The FT’s Alex Barker has made an important discovery in the OBR’s report. The coalition’s immigration cap will make no impact on net migration.
‘The interim OBR’s June Budget estimates of trend growth estimates were based on an average net inward migration assumption of 140,000 per annum….
Since June, the Government has announced a limit of 21,700 for non-EU migrants coming into the UK under the skilled and highly skilled routes from April 2011, a reduction of 6,300 on 2009.
At this stage, we judge that there is insufficient reason to change our average net migration assumption of 140,000 per year from 2010, which remains well below the net inflows of 198,000 seen in 2009.’ So, the pledge to limit immigration to the ‘tens of thousands’, an important Conservative election promise that survived the Coalition Agreement, will go the way of all flesh, deepening the disaffection of ANTI voters.
Bureaucrats have long warned that it would be so. The preponderance of migration from within the EU means that caps on non-EU migrants make a piffling indent on the overall net figure for a given year. Also, there is a determined administrative won’t. Whitehall is deaf to reform because the low skilled service economy needs migrant workers: it is cheaper for employers to import rather than retrain; (also, welfare claimants are discouraged from taking employment that would curtail their benefits). The Business Department, aided by its Lib Dem minister, put up strong resistance to the Home Office’s reforms. A compromise was reached, but one that was feted by business leaders, whose interests had been protected.

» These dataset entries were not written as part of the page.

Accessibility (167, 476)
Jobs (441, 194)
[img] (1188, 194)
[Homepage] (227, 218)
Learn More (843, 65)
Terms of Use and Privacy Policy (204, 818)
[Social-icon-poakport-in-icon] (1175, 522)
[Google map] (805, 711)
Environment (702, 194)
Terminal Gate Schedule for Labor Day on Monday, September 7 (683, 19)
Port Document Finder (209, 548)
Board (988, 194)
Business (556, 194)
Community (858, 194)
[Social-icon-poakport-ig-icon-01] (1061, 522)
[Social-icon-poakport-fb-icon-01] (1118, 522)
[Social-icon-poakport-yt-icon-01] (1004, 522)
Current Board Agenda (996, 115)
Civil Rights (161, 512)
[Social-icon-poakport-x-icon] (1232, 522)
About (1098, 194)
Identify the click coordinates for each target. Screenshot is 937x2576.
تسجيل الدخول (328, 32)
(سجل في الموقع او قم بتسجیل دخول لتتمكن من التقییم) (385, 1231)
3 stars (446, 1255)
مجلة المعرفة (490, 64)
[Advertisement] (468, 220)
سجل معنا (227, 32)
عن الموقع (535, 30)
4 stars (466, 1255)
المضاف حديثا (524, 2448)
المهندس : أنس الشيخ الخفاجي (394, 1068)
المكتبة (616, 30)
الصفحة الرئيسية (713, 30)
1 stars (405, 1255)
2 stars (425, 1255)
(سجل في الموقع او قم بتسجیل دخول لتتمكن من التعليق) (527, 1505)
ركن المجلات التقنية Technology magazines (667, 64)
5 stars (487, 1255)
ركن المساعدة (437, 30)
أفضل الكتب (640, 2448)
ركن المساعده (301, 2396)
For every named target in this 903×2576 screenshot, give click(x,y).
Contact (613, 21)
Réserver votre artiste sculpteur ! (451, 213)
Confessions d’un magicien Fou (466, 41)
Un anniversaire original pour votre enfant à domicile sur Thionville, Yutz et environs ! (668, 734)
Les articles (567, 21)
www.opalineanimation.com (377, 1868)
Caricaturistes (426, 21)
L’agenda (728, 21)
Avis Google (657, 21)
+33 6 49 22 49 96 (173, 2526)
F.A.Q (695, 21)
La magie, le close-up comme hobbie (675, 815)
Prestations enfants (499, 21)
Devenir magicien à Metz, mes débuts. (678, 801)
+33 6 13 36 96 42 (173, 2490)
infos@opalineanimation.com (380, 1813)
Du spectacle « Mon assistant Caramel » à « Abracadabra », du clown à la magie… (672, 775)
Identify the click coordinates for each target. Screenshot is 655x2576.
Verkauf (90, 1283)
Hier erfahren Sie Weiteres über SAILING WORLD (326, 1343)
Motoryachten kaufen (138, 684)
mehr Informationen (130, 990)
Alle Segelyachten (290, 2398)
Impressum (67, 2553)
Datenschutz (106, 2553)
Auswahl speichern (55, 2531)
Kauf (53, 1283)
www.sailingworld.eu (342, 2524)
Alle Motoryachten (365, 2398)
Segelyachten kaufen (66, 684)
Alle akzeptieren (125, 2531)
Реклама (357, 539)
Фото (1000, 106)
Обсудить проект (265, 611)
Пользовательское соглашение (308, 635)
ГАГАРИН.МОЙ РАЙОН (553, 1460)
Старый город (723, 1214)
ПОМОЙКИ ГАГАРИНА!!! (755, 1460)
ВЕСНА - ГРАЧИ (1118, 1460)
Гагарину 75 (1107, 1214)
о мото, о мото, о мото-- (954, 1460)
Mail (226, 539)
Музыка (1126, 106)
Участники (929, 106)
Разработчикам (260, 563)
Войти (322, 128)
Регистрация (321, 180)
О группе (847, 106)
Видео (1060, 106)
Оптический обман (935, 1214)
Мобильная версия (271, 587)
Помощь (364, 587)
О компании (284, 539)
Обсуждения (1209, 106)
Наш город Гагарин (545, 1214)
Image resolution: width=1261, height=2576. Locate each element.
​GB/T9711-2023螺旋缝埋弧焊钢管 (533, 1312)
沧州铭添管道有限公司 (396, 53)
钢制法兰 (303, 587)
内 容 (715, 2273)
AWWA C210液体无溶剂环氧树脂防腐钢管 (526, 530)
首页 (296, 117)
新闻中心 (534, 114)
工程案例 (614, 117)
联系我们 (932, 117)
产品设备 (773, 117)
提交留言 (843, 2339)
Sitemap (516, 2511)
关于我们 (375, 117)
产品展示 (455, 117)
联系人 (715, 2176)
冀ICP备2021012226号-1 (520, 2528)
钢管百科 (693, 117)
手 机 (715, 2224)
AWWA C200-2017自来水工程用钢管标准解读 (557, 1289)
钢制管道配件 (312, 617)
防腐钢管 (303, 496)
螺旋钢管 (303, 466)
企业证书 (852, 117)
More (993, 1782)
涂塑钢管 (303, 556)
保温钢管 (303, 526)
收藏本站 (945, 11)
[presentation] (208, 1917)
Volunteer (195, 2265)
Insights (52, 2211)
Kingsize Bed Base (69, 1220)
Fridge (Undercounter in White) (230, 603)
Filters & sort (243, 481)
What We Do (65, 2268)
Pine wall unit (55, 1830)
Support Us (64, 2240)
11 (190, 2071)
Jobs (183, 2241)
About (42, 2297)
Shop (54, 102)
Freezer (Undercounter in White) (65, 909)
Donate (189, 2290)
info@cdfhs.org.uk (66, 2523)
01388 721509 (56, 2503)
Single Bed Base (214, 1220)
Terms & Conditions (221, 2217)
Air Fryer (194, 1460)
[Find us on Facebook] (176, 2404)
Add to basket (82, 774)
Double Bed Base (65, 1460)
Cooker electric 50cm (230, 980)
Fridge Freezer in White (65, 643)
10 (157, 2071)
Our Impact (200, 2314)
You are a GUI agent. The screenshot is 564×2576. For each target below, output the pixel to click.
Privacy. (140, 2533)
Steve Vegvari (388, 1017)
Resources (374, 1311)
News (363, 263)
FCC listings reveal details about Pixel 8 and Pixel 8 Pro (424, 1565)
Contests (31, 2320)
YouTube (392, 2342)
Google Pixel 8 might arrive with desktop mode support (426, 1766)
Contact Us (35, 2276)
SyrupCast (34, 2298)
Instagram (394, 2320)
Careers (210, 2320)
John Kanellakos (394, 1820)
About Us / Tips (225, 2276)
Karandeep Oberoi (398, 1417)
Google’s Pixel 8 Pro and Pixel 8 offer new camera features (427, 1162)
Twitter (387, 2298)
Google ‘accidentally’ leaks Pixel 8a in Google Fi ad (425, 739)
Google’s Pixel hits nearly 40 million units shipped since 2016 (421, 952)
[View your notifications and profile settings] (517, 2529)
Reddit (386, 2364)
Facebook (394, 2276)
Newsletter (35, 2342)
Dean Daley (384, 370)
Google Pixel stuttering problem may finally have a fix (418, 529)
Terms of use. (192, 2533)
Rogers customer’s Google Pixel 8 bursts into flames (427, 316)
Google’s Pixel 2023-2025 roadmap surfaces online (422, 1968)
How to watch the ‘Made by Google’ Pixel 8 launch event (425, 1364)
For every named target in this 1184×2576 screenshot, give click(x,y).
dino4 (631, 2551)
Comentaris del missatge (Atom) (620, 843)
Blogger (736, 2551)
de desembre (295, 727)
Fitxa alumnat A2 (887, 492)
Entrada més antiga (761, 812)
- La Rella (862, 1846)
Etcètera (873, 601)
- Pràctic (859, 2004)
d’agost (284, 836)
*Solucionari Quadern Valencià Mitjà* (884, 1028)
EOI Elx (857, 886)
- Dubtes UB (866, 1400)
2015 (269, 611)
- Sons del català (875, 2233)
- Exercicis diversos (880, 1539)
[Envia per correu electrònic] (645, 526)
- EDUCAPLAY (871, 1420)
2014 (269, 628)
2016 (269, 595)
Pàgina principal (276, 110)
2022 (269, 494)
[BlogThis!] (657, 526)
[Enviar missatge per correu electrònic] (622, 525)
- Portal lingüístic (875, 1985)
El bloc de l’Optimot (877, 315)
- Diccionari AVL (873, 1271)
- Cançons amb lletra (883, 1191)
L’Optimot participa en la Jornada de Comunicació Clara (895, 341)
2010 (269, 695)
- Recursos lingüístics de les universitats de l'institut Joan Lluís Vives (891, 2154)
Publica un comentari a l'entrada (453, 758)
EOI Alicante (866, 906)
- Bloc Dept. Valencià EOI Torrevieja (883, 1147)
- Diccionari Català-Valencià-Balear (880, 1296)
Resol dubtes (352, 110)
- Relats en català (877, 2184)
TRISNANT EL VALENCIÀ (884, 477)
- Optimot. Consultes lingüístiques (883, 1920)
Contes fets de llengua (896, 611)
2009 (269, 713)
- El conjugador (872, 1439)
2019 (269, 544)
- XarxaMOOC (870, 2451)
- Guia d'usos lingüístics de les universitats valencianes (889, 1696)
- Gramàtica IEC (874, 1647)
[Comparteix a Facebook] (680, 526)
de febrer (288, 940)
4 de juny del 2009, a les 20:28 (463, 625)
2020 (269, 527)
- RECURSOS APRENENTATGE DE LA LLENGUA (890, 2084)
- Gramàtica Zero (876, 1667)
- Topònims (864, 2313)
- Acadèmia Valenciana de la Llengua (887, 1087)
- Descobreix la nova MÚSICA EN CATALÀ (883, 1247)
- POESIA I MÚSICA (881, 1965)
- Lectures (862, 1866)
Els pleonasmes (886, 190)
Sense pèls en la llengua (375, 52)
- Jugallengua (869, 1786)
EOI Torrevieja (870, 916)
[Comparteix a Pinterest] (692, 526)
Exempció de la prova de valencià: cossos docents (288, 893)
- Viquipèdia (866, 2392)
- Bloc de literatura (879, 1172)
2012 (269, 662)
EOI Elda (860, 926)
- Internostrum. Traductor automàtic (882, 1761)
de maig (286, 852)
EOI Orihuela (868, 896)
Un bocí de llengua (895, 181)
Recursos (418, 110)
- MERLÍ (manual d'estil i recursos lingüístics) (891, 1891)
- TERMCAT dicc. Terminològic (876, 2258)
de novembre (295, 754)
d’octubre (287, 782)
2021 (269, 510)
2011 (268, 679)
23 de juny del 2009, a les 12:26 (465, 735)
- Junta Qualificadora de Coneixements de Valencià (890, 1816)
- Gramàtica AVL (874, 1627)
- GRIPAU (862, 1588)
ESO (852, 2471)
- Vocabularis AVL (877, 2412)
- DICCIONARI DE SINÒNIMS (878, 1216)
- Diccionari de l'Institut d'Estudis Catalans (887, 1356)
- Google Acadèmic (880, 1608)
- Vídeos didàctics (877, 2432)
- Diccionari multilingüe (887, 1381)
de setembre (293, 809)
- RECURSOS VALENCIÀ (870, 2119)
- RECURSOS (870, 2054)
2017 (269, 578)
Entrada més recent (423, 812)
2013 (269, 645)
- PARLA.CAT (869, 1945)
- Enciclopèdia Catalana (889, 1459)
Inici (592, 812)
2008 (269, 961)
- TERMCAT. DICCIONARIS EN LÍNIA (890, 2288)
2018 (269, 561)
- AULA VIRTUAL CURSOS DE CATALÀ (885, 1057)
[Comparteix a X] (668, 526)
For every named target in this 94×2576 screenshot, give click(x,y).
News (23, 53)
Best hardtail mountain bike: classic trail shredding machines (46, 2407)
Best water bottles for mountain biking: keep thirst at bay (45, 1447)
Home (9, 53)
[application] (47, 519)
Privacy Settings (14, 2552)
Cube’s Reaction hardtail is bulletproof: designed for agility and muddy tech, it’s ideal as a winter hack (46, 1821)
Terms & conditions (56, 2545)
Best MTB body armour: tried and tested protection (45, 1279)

The immigration question is at the beginning of its latest effervescence. Mainstream politics has not considered the cultural side of the question, but it is fascinated by the economic side. Structural reform is inept: the government cannot reduce demand for these jobs by decree. This increases the importance of IDS’ reforms, and its unintended consequences. If he can make work pay, then it may become cheaper for companies to retrain the local population, rather than simply import a new one. David Cameron’s ambitious promises make the issue imperative – especially as the economy recovers and, supposedly, 2 million new private sector jobs are created.